The 2017 Annual Incentive Plan (2017 Annual Plan) authorizes the Executive Compensation Committee (the Committee) to establish specific performance goals associated with annual cash awards that may be earned by officers, executives and certain other employees.  Cash awards under the 2017 Annual Plan are determined based on the Company’s actual financial and operating results as measured against the performance goals established by the Committee. 
In May 2020, the Company’s shareholders approved the replacement of the 2018 Long-Term Incentive Plan (2018 Long-Term Plan) with the 2020 Long-Term Incentive Plan (2020 Long-Term Plan). All awards on or after May 13, 2020, will be made under the 2020 Long-Term Plan.
The 2020 Long-Term Plan and the 2018 Long-Term Incentive Plan authorizes the Committee to make grants of the Company’s Common Stock to employees.  These grants may be in the form of stock options (nonqualified or incentive), stock appreciation rights (SAR), restricted stock, restricted stock units (RSU), performance units, performance shares, dividend equivalents and other stock-based incentives.  The 2020 Long-Term Plan expires in 2030.  A total of 5 million shares are issuable during the life of the 2020 Long-Term Plan. Shares issued pursuant to awards granted under this Plan may be shares that are authorized and unissued or shares that were reacquired by the Company, including shares purchased in the open market. Share awards that have been canceled, expired, forfeited or otherwise not issued under an award shall not count as shares issued under this Plan.
The Stock Plan for Non-Employee Directors (2018 NED Plan) that permits the issuance of restricted stock, restricted stock units and stock options or a combination thereof to the Company’s Non-Employee Directors.
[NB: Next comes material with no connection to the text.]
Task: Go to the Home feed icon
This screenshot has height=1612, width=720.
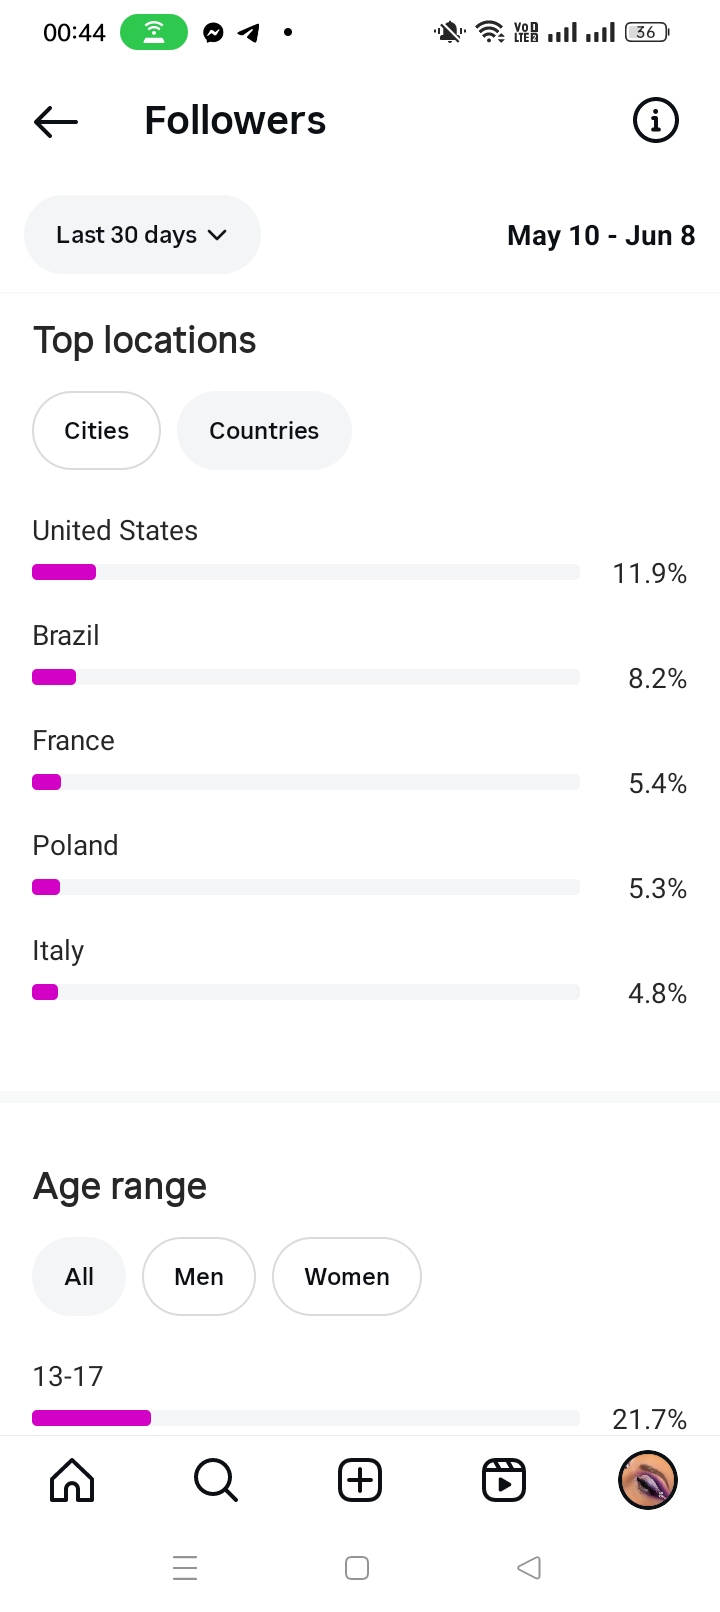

During the first three months of 2021, the Committee granted 1,156,800 performance-based RSUs and 385,600 time-based RSUs to certain employees under the 2020 Long-Term Plan.  The fair value of the performance-based RSUs, using a Monte Carlo valuation model, was $16.03 per unit.  The fair value of the time-based RSUs was estimated based on the fair market value of the Company’s stock on the date of grant of $12.30 per unit.  Additionally, in February 2021, the Committee granted 1,022,700 cash-settled RSUs (CRSU) to certain employees.  The CRSUs are to be settled in cash, net of applicable income
taxes, and are accounted for as liability-type awards.  The initial fair value of the CRSUs granted in February 2021 was $12.30.  Also, in February, the Committee granted 182,652 shares of time-based RSUs to the Company’s non-employee Directors under the 2018 Stock Plan for Non-Employee Directors.  These units are scheduled to vest on the first anniversary of the date of grant. The estimated fair value of these awards was $13.14 per unit on date of grant.
All stock option exercises are non-cash transactions for the Company.  The employee receives net shares, after applicable withholding obligations, upon each stock option exercise. The actual income tax benefit realized from the tax deductions related to stock option exercises of the share-based payment arrangements were immaterial for the three-month period ended March 31, 2021.
Amounts recognized in the financial statements with respect to share-based plans are shown in the following table:
Three Months Ended
March 31,
(Thousands of dollars)20212020
Compensation charged against income before tax benefit$8,196 553 
Related income tax (expense) benefit recognized in income1,165 (592)
Certain incentive compensation granted to the Company’s named executive officers, to the extent their total compensation exceeds $1.0 million per executive per year, is not eligible for a U.S. income tax deduction under the Tax Cuts and Jobs Act (2017 Tax Act).